## EXERCISE:
Reprint the entries without altering anything.

*** GIVEN ENTRIES ***

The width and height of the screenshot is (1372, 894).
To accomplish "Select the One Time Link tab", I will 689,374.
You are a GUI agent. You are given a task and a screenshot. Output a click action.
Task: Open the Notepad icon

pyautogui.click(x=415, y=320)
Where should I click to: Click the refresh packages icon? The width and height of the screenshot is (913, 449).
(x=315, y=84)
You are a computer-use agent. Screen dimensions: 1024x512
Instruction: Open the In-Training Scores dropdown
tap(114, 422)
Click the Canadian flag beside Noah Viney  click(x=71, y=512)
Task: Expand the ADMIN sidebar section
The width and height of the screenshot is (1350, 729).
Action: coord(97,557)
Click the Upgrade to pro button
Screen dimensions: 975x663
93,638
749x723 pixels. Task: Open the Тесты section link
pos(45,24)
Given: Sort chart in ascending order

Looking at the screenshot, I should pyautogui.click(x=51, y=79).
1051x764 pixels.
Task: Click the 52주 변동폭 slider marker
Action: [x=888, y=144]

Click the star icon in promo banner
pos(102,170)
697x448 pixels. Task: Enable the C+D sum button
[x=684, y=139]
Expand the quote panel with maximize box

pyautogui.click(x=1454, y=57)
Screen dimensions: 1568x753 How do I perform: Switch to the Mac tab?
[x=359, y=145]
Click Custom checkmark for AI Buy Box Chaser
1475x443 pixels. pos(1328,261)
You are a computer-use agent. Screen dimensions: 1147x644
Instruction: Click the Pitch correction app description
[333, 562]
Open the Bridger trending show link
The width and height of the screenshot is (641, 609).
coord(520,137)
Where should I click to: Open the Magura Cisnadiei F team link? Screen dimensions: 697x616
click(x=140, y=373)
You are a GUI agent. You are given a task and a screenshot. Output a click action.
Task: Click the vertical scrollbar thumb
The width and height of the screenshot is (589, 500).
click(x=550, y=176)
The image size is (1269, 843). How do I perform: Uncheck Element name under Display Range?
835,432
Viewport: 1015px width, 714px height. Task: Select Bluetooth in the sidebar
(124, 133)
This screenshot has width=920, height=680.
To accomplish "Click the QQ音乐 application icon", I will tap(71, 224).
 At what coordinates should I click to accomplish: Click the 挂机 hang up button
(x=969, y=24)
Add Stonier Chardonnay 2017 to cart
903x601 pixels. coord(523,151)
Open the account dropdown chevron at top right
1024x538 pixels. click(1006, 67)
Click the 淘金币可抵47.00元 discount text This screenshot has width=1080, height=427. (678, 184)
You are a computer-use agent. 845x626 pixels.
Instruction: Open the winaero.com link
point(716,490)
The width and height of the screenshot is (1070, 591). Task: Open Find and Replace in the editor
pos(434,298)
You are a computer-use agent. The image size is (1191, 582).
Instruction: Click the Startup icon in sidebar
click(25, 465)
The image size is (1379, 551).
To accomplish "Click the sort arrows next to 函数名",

*** End of GIVEN ENTRIES ***

## REPLY TO THE EXERCISE:
The width and height of the screenshot is (1372, 894).
To accomplish "Select the One Time Link tab", I will 689,374.
You are a GUI agent. You are given a task and a screenshot. Output a click action.
Task: Open the Notepad icon

pyautogui.click(x=415, y=320)
Where should I click to: Click the refresh packages icon? The width and height of the screenshot is (913, 449).
(x=315, y=84)
You are a computer-use agent. Screen dimensions: 1024x512
Instruction: Open the In-Training Scores dropdown
tap(114, 422)
Click the Canadian flag beside Noah Viney  click(x=71, y=512)
Task: Expand the ADMIN sidebar section
The width and height of the screenshot is (1350, 729).
Action: coord(97,557)
Click the Upgrade to pro button
Screen dimensions: 975x663
93,638
749x723 pixels. Task: Open the Тесты section link
pos(45,24)
Given: Sort chart in ascending order

Looking at the screenshot, I should pyautogui.click(x=51, y=79).
1051x764 pixels.
Task: Click the 52주 변동폭 slider marker
Action: [x=888, y=144]

Click the star icon in promo banner
pos(102,170)
697x448 pixels. Task: Enable the C+D sum button
[x=684, y=139]
Expand the quote panel with maximize box

pyautogui.click(x=1454, y=57)
Screen dimensions: 1568x753 How do I perform: Switch to the Mac tab?
[x=359, y=145]
Click Custom checkmark for AI Buy Box Chaser
1475x443 pixels. pos(1328,261)
You are a computer-use agent. Screen dimensions: 1147x644
Instruction: Click the Pitch correction app description
[333, 562]
Open the Bridger trending show link
The width and height of the screenshot is (641, 609).
coord(520,137)
Where should I click to: Open the Magura Cisnadiei F team link? Screen dimensions: 697x616
click(x=140, y=373)
You are a GUI agent. You are given a task and a screenshot. Output a click action.
Task: Click the vertical scrollbar thumb
The width and height of the screenshot is (589, 500).
click(x=550, y=176)
The image size is (1269, 843). How do I perform: Uncheck Element name under Display Range?
835,432
Viewport: 1015px width, 714px height. Task: Select Bluetooth in the sidebar
(124, 133)
This screenshot has width=920, height=680.
To accomplish "Click the QQ音乐 application icon", I will tap(71, 224).
 At what coordinates should I click to accomplish: Click the 挂机 hang up button
(x=969, y=24)
Add Stonier Chardonnay 2017 to cart
903x601 pixels. coord(523,151)
Open the account dropdown chevron at top right
1024x538 pixels. click(1006, 67)
Click the 淘金币可抵47.00元 discount text This screenshot has width=1080, height=427. (678, 184)
You are a computer-use agent. 845x626 pixels.
Instruction: Open the winaero.com link
point(716,490)
The width and height of the screenshot is (1070, 591). Task: Open Find and Replace in the editor
pos(434,298)
You are a computer-use agent. The image size is (1191, 582).
Instruction: Click the Startup icon in sidebar
click(25, 465)
The image size is (1379, 551).
To accomplish "Click the sort arrows next to 函数名",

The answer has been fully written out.